• _Task directions_
Print nothing except the line holding "The image size is (638, 567)." and the lines that come after it in the material below, and leave the pictures out.

• _Stored data_
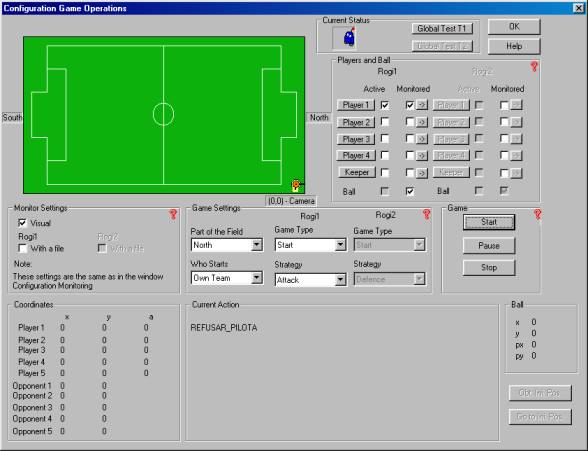Click the blue robot status icon
Image resolution: width=588 pixels, height=451 pixels.
click(350, 38)
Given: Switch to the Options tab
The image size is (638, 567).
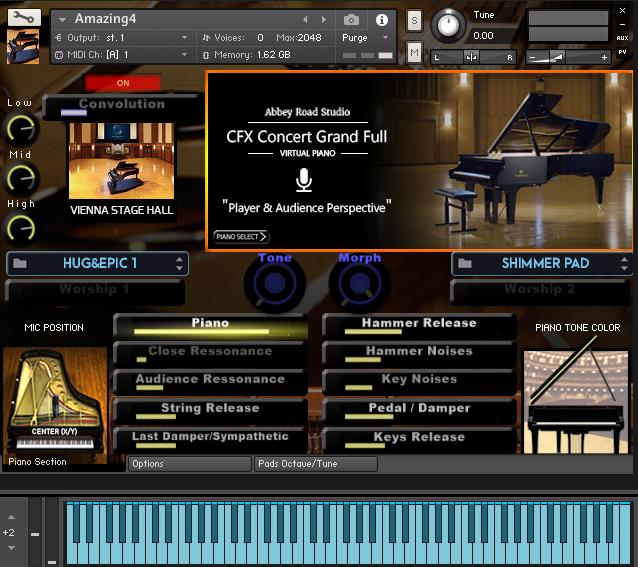Looking at the screenshot, I should [189, 464].
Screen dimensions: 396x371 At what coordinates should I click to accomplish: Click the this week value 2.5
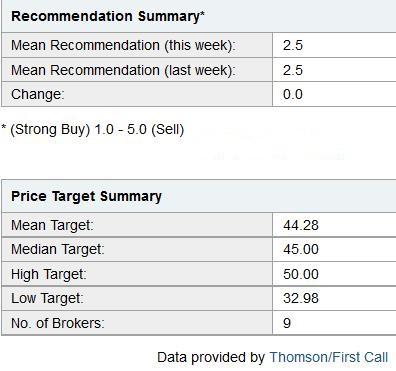pos(293,45)
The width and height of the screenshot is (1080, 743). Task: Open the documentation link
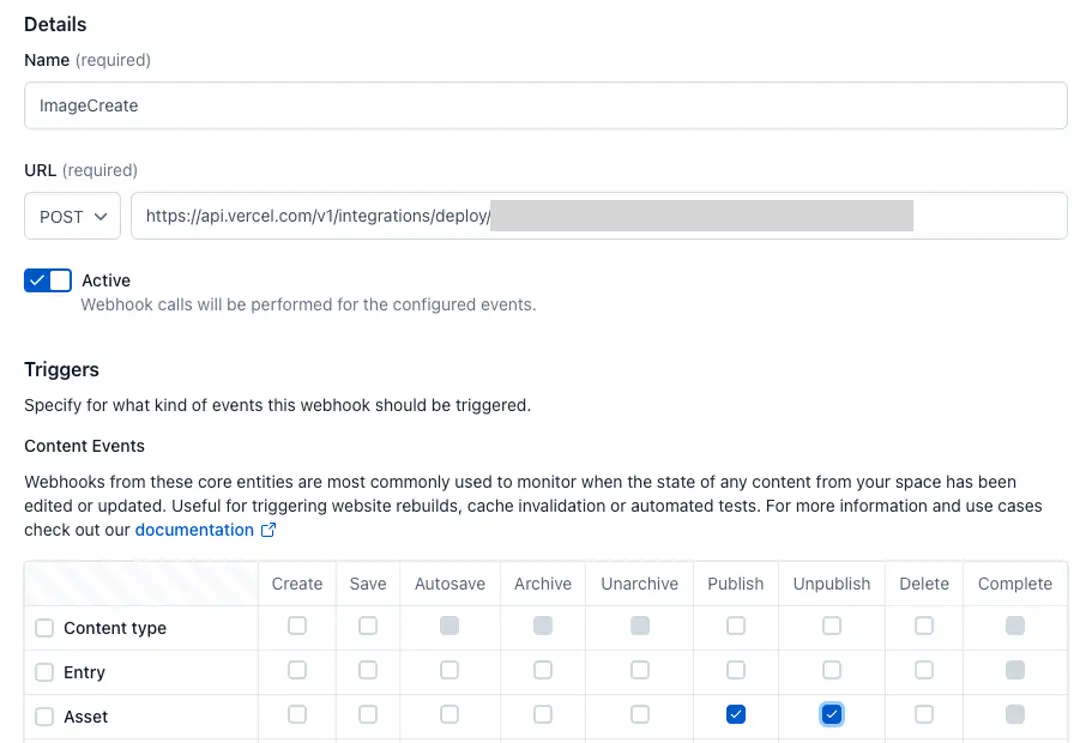[194, 530]
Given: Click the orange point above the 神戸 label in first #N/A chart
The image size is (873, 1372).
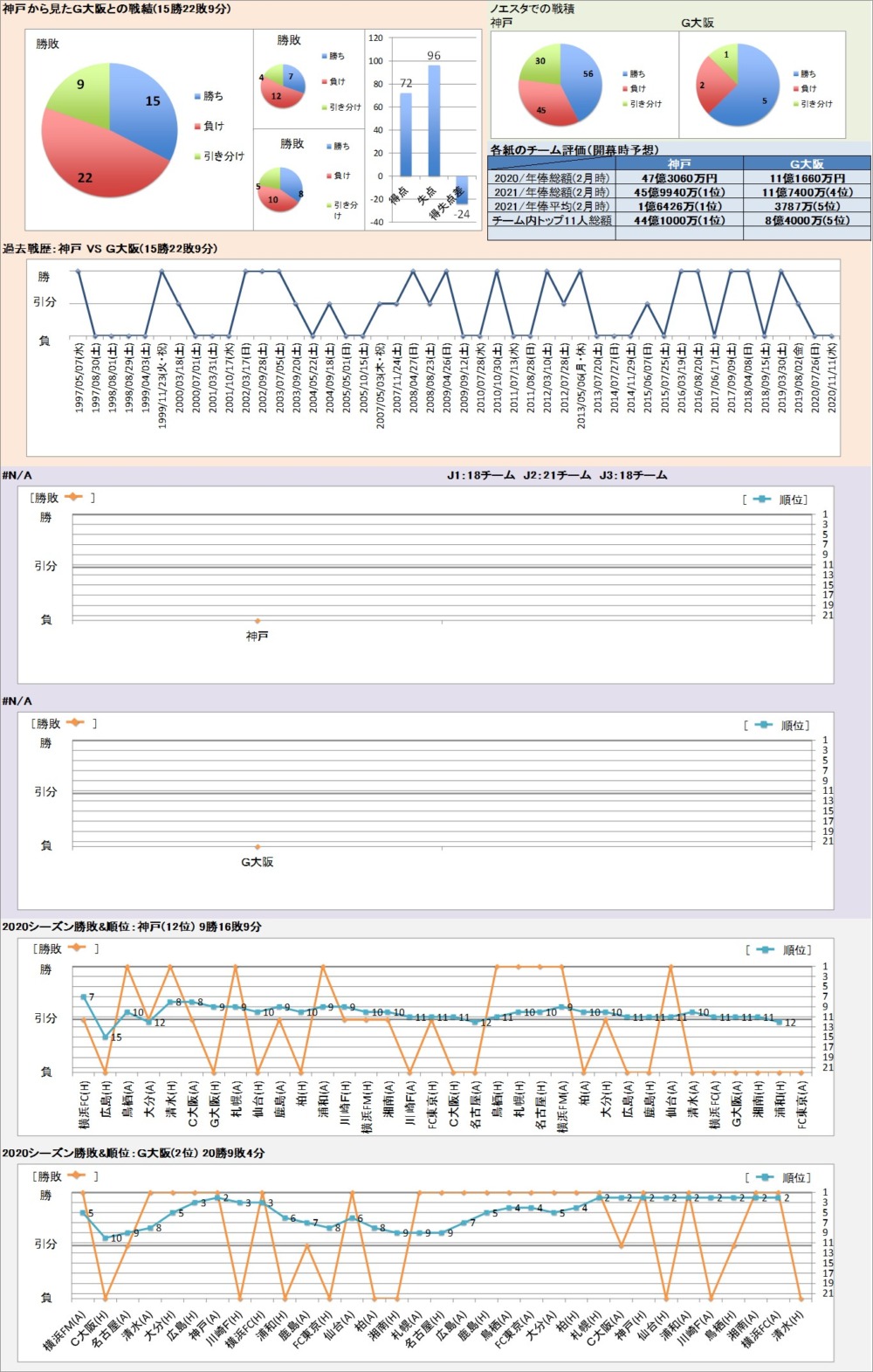Looking at the screenshot, I should point(258,621).
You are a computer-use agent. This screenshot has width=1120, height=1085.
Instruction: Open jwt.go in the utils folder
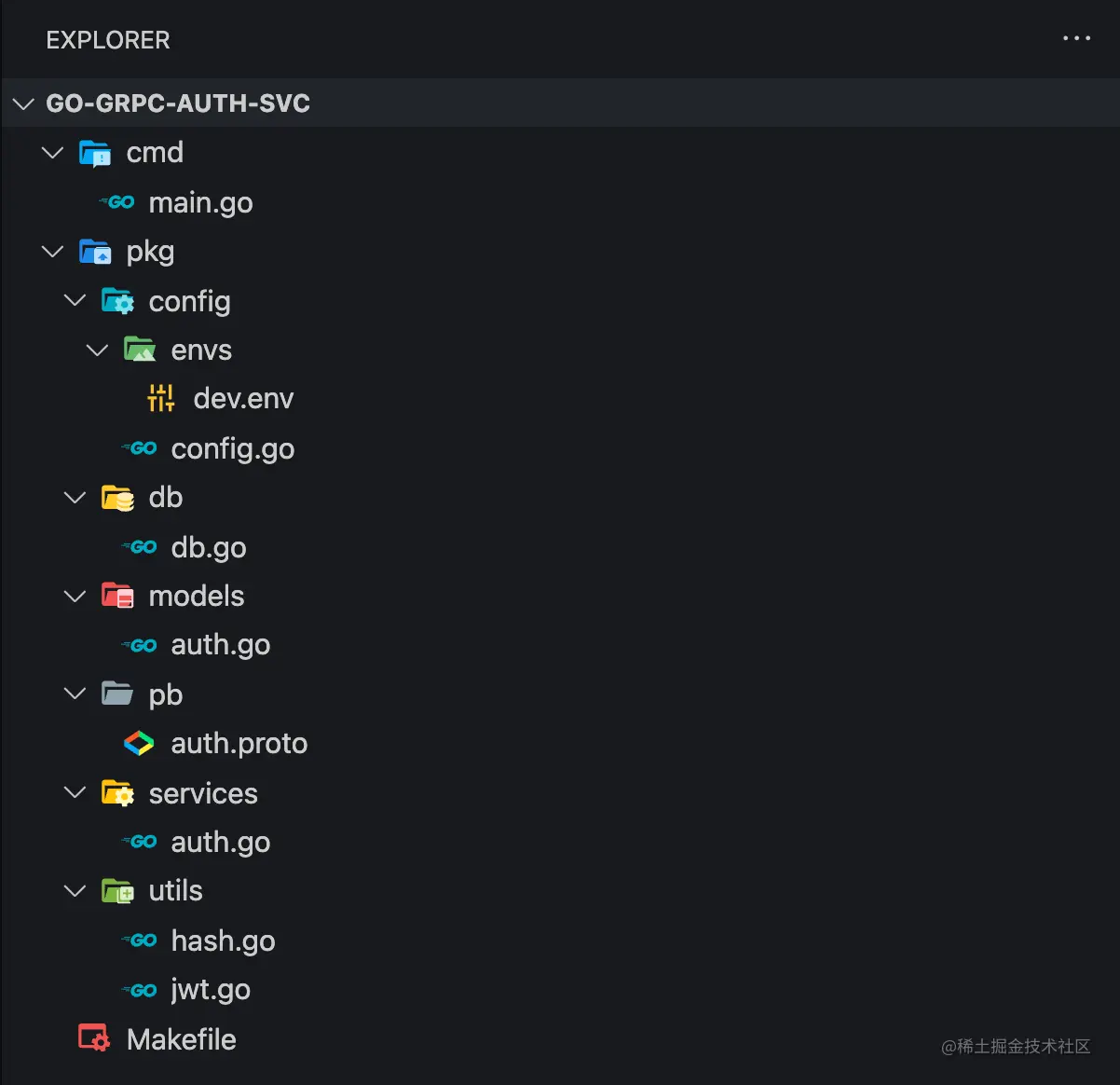(x=211, y=990)
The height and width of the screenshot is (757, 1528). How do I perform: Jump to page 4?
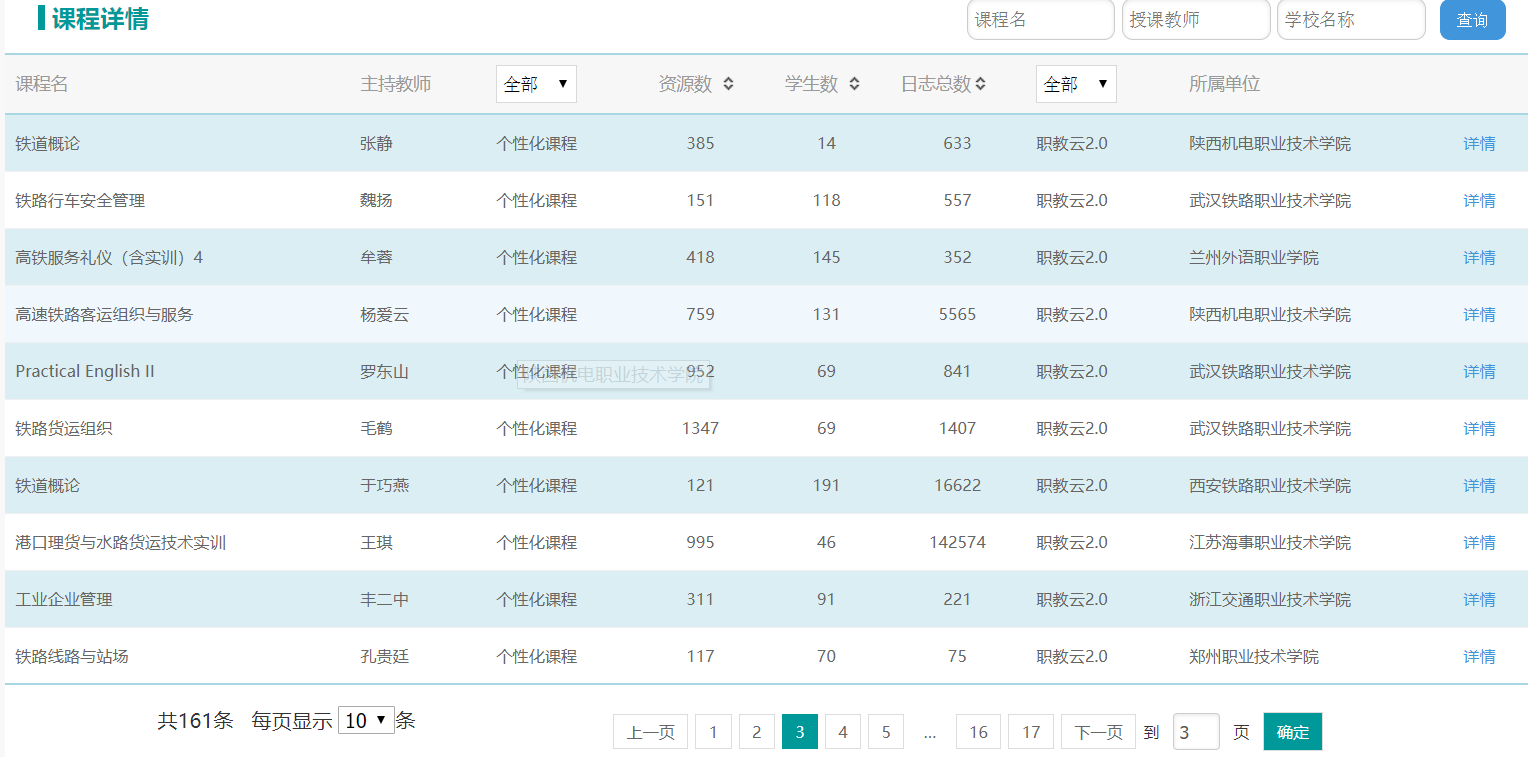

• _Finished exercise_
The image size is (638, 567).
Looking at the screenshot, I should [189, 464].
Screen dimensions: 396x371 At what coordinates should I click to accomplish: Click the this week value 2.5
pos(293,45)
The width and height of the screenshot is (1080, 743). Task: Open the documentation link
[194, 530]
Given: Click the orange point above the 神戸 label in first #N/A chart
The image size is (873, 1372).
Looking at the screenshot, I should point(258,621).
You are a computer-use agent. This screenshot has width=1120, height=1085.
Instruction: Open jwt.go in the utils folder
(x=211, y=990)
The height and width of the screenshot is (757, 1528). How do I perform: Jump to page 4?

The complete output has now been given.